The federal government finalized two rules that address interoperability between disparate electronic health records and information blocking—the practice of interfering with the exchange of electronic health information.
The rules are designed to improve patients’ access to their health data.
The two rules, issued by the HHS Office of the National Coordinator for Health Information Technology (ONC) and Centers for Medicare and Medicaid Services (CMS), implement interoperability and patient access provisions of the 21st Century Cures Act (Cures Act).
As is required by the Cures Act, ONC’s final rule identifies the “reasonable and necessary” activities that do not constitute information blocking.
To make patients’ health data easier for them to access, ONC’s final rule also establishes standards-based application programming interface (API) requirements, which are the foundation of smartphone apps.
The ONC final rule also advances the concept of standard data through the U.S. Core Data for Interoperability (USCDI).

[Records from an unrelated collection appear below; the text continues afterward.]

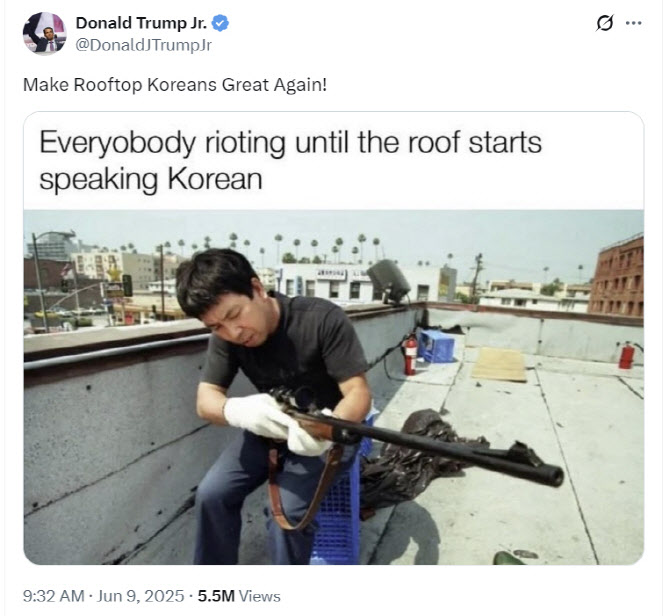Click the rifle barrel tip in the photo
The height and width of the screenshot is (616, 670).
click(x=553, y=477)
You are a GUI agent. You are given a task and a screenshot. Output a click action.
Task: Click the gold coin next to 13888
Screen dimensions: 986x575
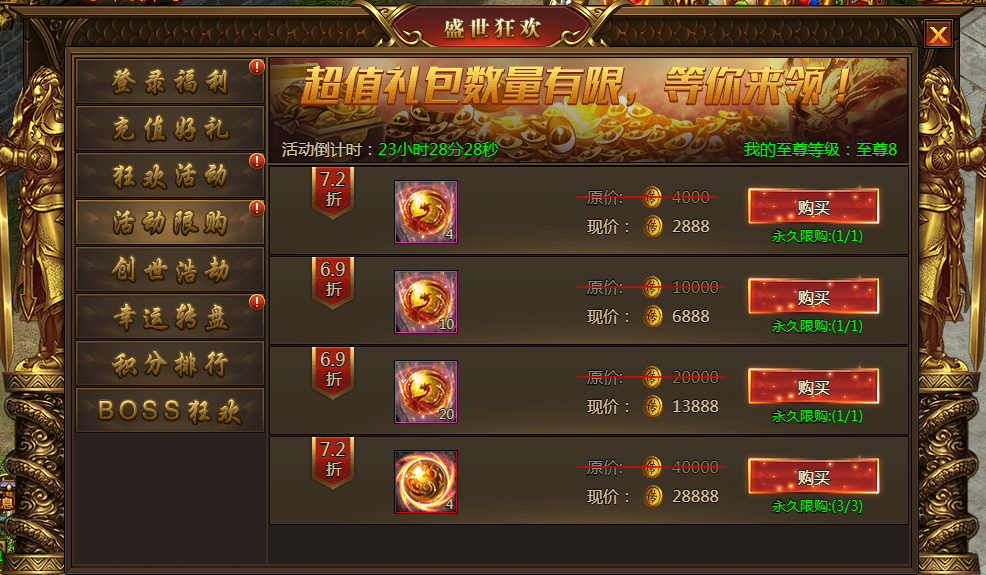(x=653, y=406)
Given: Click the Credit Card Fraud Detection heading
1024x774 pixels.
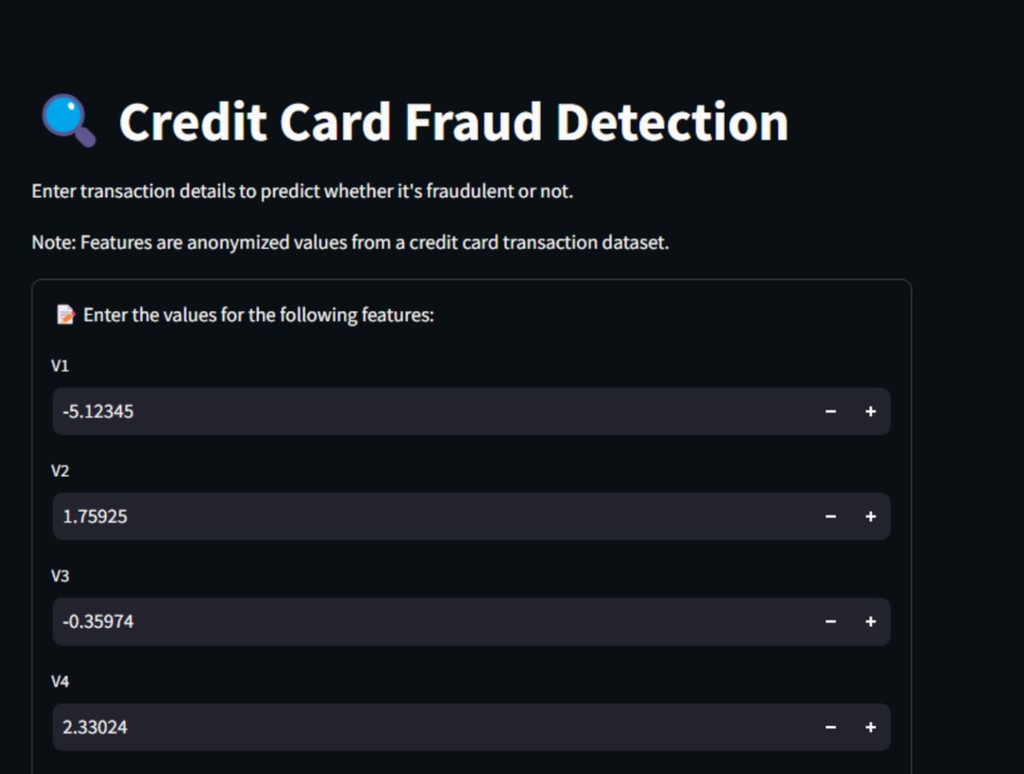Looking at the screenshot, I should (x=453, y=122).
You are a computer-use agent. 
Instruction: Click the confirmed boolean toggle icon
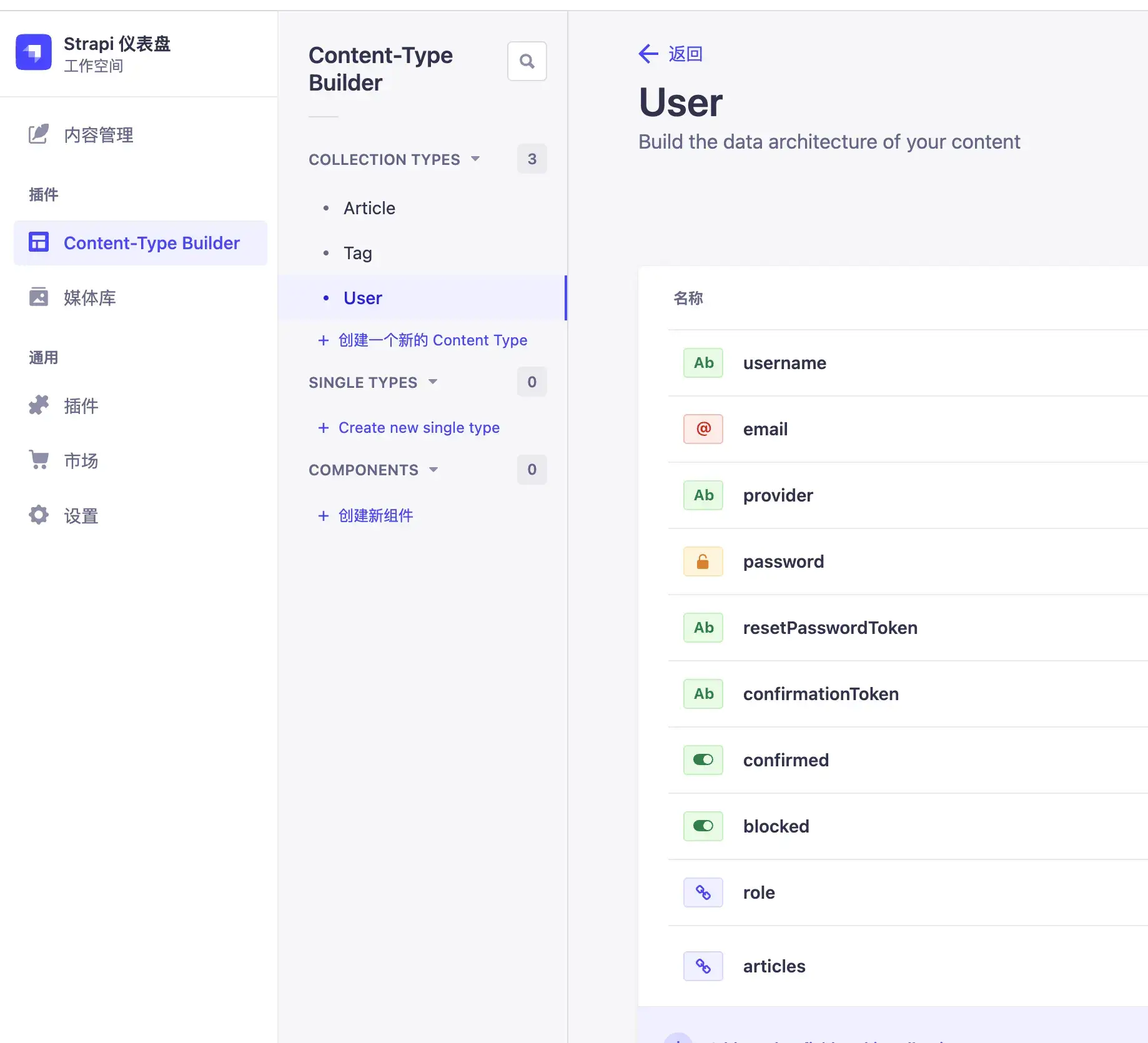pos(703,760)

The USCDI is a standardized set of health data classes and data elements, such as clinical notes and information on allergies and medications. The USCDI also includes essential demographic data to support patient matching across care settings.
Meanwhile, the CMS Interoperability and Patient Access final rule requires health plans in Medicare Advantage, Medicaid, the Children’s Health Insurance Program (CHIP), and through the federal health insurance exchanges to share claims data electronically with patients.
As far as hospitals, the CMS rule establishes a new Condition of Participation (CoP) for all Medicare and Medicaid participating hospitals, requiring them to send electronic notifications to other healthcare facility or community provider or practitioner when a patient is admitted, discharged, or transferred.